** Start Data for the task **
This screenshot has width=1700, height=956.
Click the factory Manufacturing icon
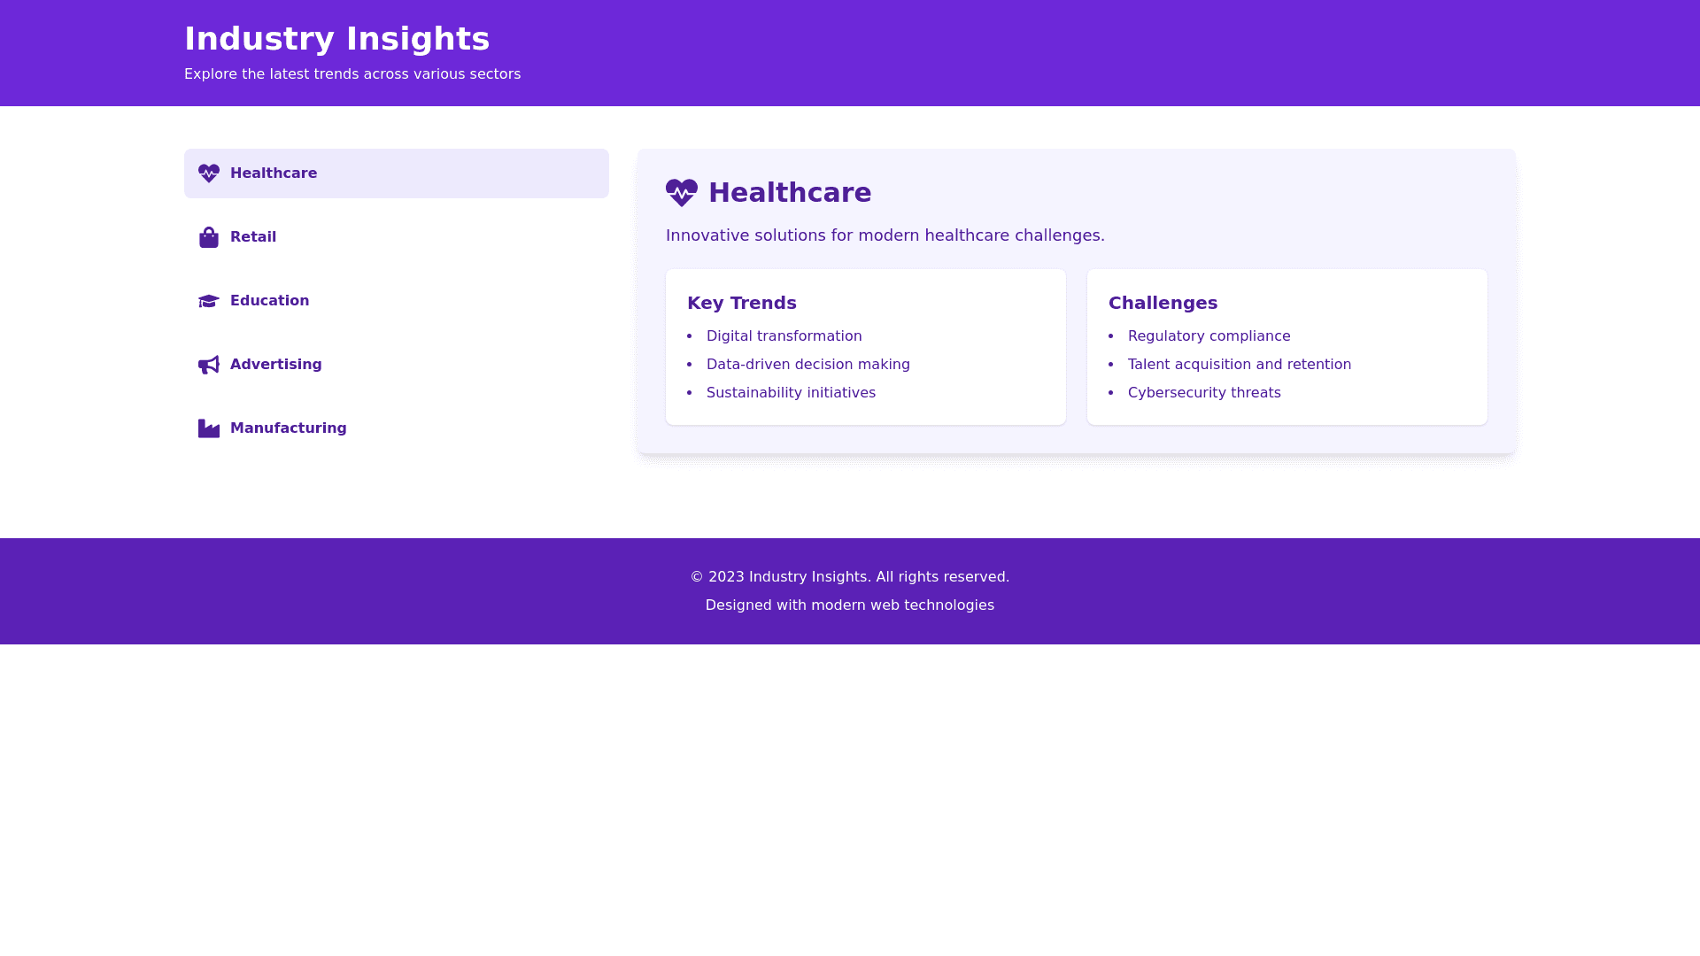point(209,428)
** End Data for the task **
** Start Data for the task **
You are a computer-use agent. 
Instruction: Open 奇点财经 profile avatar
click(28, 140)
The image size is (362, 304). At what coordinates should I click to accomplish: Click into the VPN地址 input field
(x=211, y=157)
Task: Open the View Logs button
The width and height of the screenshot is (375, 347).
** End Data for the task **
Goal of the exercise: Rewrite the data as a numbered list with no blank lines, beginning at the line that contains "The image size" and continuing through the line that contains "The width and", with both of those lines included.

Answer in full:
1. The image size is (362, 304). At what coordinates should I click to accomplish: Click into the VPN地址 input field
2. (x=211, y=157)
3. Task: Open the View Logs button
4. The width and height of the screenshot is (375, 347).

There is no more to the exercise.